Tratschend treten fünf Marktweiber auf. Der Pope im Dorf hat’s faustdick hinter den Ohren, drei Geliebte soll er haben. Das wilde Gestikulieren des bunt gewandeten Quintetts mündet in ein gewitztes rumänisches Volkslied. Bereits mit dem Einstieg des Programms merken die Zuhörer: Auch Aquabella hat’s faustdick hinter den Ohren. Hier wird traditionelle Folklore nicht einfach brav gesungen, sondern geradezu vorgelebt. Mit witzigen Moderationen und Überleitungen führen die fünf Sängerinnen von einem Land ins nächste, Südafrika, Antillen, Amerika, Bulgarien, Deutschland, Irland sind nur einige der Stationen dieser musikalischen Weltreise. Nebenbei erfährt man noch etwas über das Balzverhalten der Spatzen und die Farbe sephardischer Eifersucht: Giftgrün mit einem Tropfen Herzblut.

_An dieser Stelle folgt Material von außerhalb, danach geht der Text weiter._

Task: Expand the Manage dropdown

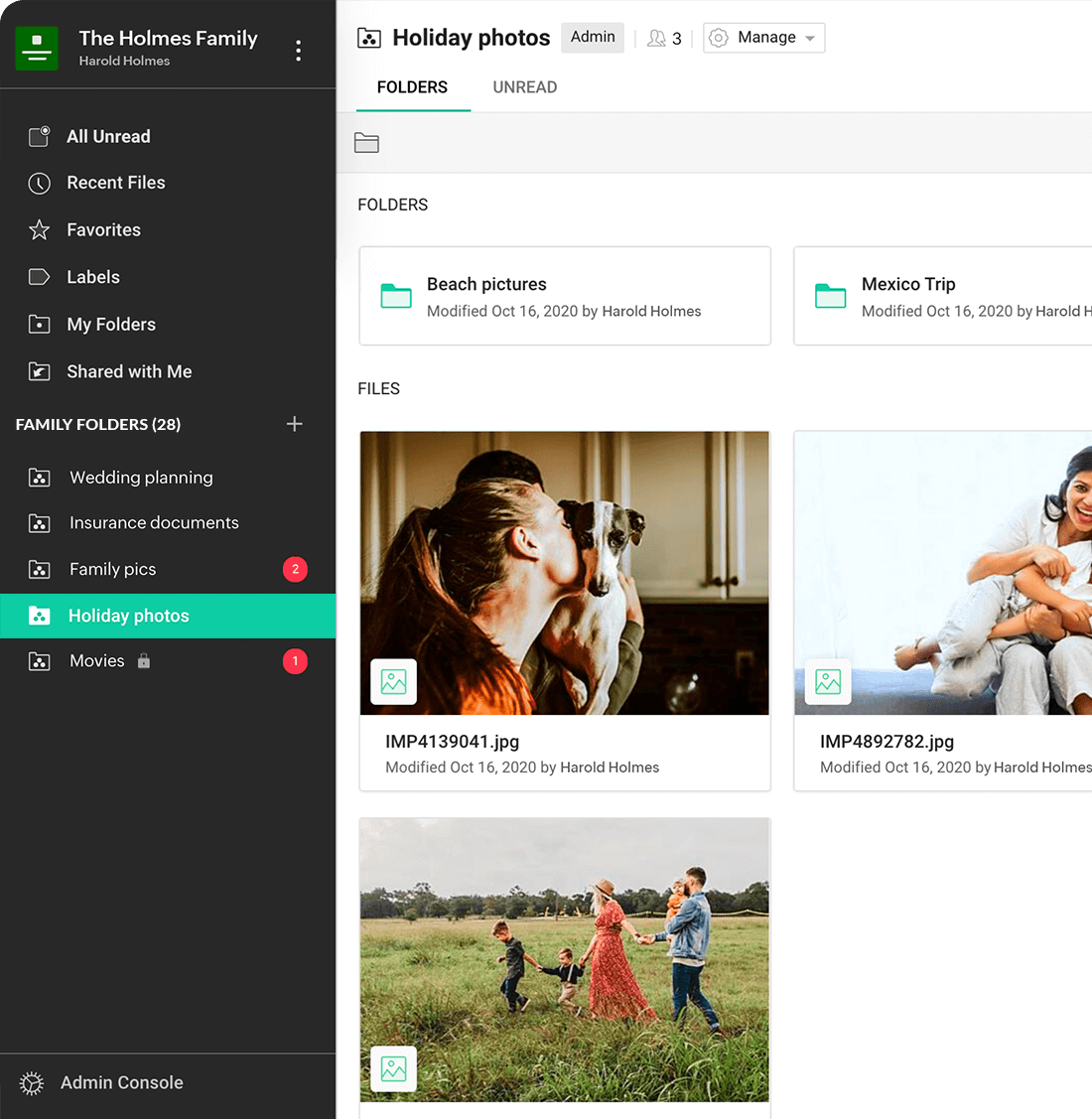Action: click(x=764, y=38)
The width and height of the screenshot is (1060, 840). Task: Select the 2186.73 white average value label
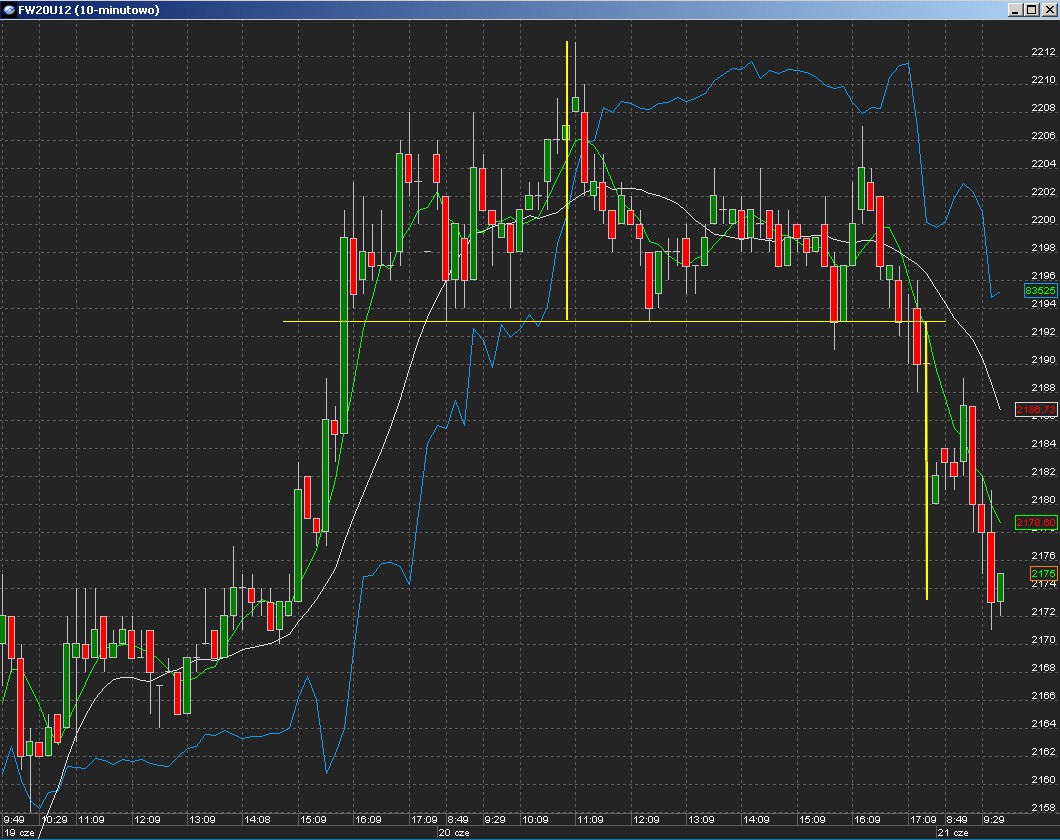click(1036, 410)
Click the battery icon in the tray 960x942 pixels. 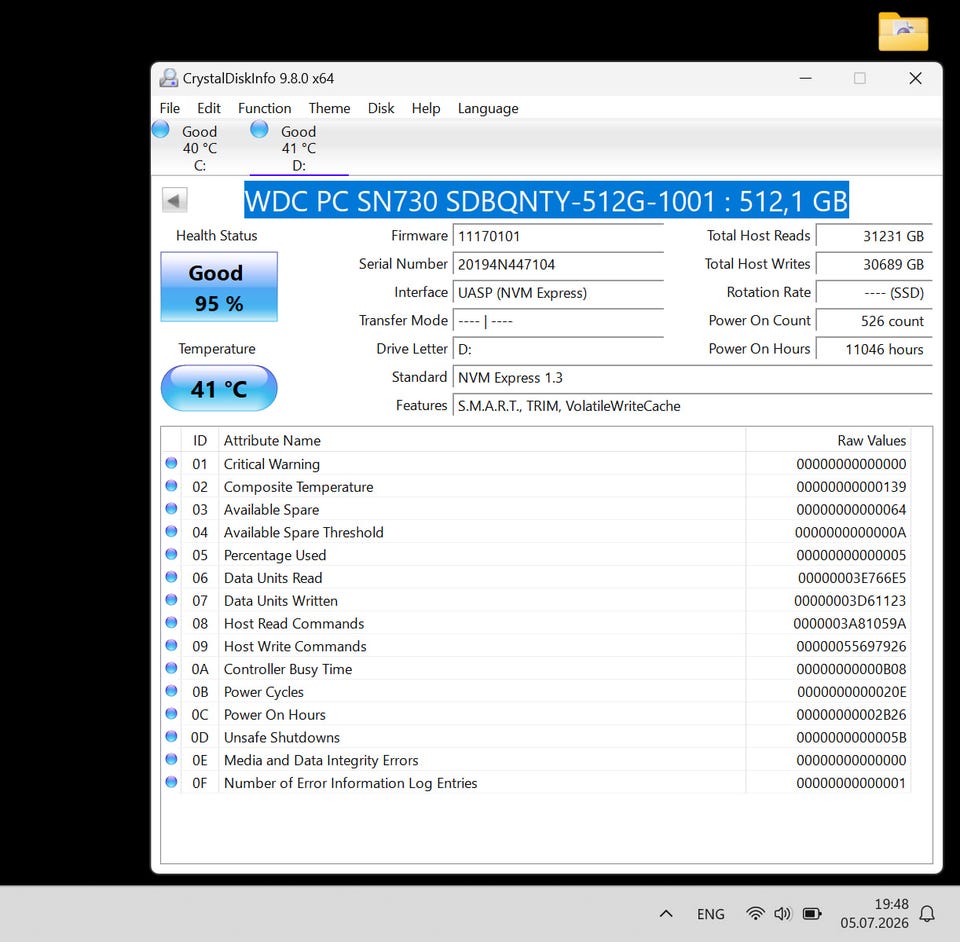(x=812, y=913)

„Nani Dschann“ (Liebe Mutter), ein altes armenisches Volkslied, hat diesem Programm den Namen gegeben. Eine junge Braut verabschiedet sich von ihrer Mutter, um zu ihrem Mann zu gehen. Diese und viele andere Szenen bilden den roten Faden des Abends: Fünf Frauen singen über Frauen aus aller Welt, über Freude, Trauer, Sehnsucht und Alltag. Besticht das Titellied durch seine traurige, schlichte Melodie und seinen verhaltenen Vortrag, so sprudelt in dem Kinderreim „Baxabene Oxamu“ aus Südafrika die Lebensfreude. Teilweise unterstützt die Gruppe ihren Gesang mit Perkussion, die sich jedoch nie in den Vordergrund drängt. Hier etwas Bongo, dort der klare Ton von Klanghölzern oder das feine Sirren der Fingerzymbeln, und schon entfaltet Aquabella ihren individuellen Klangzauber.

Ganz entscheidend zu diesem Zauber trägt die große stimmliche Wandlungsfähigkeit der fünf Sängerinnen bei. Sie beherrschen den typisch kehligen Gesang aus Bulgarien, intonieren feine orientalische Melismen und singen mit hellen Vokalen und breitem Lachen italienische Volksweisen. In jedem Lied spüren sie dem national-typischen Ausdruck nach, der sich in den Stimmen und teilweise auch in Choreographien widerspiegelt. Da finden sich Tanzelemente, aber auch etwas eigenwillige Bewegungen wie bei dem irischen Lied „Ta na bald“, das von Fischerfrauen handelt, die auf die Rückkehr ihrer Männer warten. Diese Choreographie erinnerte etwas an Taubstummensprache und lenkte zu stark von dem Gesang ab. Sehr gelungen hingegen sind die szenischen Interpretationen wie bei dem italienischen Ständchen „Maria, Mari'“, in der sich die fünf Damen hinter vorgehaltenem Fächer aufregen über eine unentschlossene Nachbarin, sie möge doch endlich auf ihren Balkon treten und den ewigen Serenaden ihres Verehrers ein Ende bereiten.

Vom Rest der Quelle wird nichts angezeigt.